__Short exercise__. Rewrite the lines from the one holding "expected (1030, 1079)" through the end of the lines, both included, swapping "center point" for "midpoint" and leaving everything else as it is.

####################

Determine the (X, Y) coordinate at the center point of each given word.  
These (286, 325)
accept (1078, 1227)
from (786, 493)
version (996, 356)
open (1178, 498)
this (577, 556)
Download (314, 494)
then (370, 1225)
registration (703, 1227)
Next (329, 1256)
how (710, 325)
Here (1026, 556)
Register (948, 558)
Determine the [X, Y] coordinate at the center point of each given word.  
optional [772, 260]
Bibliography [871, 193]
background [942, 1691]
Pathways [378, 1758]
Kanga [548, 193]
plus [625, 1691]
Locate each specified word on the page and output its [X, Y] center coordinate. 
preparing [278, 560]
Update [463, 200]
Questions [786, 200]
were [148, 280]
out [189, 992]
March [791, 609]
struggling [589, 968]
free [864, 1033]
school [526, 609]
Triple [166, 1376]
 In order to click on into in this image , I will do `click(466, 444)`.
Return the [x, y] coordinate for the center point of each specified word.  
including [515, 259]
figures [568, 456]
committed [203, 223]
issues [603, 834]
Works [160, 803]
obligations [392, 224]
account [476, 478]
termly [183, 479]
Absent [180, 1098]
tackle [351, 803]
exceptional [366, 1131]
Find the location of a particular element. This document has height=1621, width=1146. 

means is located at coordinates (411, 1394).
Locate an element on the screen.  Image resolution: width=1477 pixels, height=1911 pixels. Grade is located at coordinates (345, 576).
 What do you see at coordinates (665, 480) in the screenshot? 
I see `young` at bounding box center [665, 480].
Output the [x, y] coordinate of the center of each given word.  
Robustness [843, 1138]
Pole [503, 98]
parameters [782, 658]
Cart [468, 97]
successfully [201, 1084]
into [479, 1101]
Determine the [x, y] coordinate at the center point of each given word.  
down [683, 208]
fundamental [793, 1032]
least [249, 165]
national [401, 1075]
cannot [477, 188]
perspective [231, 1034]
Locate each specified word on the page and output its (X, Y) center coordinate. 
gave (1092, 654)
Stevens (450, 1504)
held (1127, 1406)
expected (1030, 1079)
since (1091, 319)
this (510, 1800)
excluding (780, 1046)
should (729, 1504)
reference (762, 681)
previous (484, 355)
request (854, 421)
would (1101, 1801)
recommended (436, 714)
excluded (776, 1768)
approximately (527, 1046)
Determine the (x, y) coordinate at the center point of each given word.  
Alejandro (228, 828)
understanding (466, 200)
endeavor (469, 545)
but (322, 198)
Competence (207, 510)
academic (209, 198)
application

####################

__Final answer__.
expected (1030, 1079)
since (1091, 319)
this (510, 1800)
excluding (780, 1046)
should (729, 1504)
reference (762, 681)
previous (484, 355)
request (854, 421)
would (1101, 1801)
recommended (436, 714)
excluded (776, 1768)
approximately (527, 1046)
Determine the (x, y) coordinate at the midpoint of each given word.  
Alejandro (228, 828)
understanding (466, 200)
endeavor (469, 545)
but (322, 198)
Competence (207, 510)
academic (209, 198)
application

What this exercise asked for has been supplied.